North Korea ‘has turned nuclear fuel into weapons’
Warning that the danger of war on the Korean peninsula “is snowballing”, vice foreign minister Choe Su Hon blamed the US for intensifying threats to attack the communist nation and destroying the basis for negotiations to resolve the dispute over Pyongyang’s nuclear programme.
But Mr Choe told the UN that North Korea is still ready to dismantle its nuclear programme if Washington abandons its “hostile policy” and is prepared to coexist peacefully.
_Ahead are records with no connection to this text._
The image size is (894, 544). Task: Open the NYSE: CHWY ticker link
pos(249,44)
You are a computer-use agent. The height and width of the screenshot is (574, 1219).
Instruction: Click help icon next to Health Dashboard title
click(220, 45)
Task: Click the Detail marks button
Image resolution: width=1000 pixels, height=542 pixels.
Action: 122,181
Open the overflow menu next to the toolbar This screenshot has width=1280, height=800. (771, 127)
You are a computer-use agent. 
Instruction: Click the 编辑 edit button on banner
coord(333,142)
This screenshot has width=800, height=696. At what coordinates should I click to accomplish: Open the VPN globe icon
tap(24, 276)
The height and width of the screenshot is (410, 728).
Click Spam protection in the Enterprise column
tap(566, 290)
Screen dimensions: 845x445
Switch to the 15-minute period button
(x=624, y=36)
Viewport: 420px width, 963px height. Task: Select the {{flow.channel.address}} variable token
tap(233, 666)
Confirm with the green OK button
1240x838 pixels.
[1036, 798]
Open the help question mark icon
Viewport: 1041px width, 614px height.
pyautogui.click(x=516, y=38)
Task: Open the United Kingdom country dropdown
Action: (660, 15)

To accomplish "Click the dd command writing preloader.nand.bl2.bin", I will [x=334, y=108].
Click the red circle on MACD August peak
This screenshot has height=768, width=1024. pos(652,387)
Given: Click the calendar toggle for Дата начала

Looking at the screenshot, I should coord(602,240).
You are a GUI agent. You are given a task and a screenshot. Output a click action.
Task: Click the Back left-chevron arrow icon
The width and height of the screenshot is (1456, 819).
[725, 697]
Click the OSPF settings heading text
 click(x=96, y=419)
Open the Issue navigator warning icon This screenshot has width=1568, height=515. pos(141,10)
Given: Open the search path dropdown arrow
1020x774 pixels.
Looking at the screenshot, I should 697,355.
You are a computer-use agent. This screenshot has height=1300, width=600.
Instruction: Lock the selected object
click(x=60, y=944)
At the moment, however, he said “the ever intensifying US hostile policy and the clandestine nuclear-related experiments recently revealed in South Korea are constituting big stumbling blocks” and make it impossible for North Korea to participate in the continuation of six-nation talks on its nuclear programme.
In Washington, a State Department official said North Korea should take part in the six-nation discussions and noted that the secretary of state Colin Powell has said repeatedly that the US has no plans to attack the secretive communist country.
Mr Choe said North Korea has been left with “no other option but to possess a nuclear deterrent” because of US policies that he claimed were designed to “eliminate the DPRK by force while designating it as part of an ‘axis of evil’ and a target of pre-emptive nuclear strikes”.
At a press conference afterwards with a small group of reporters, the North Korean minister was asked what was included in the nuclear deterrent.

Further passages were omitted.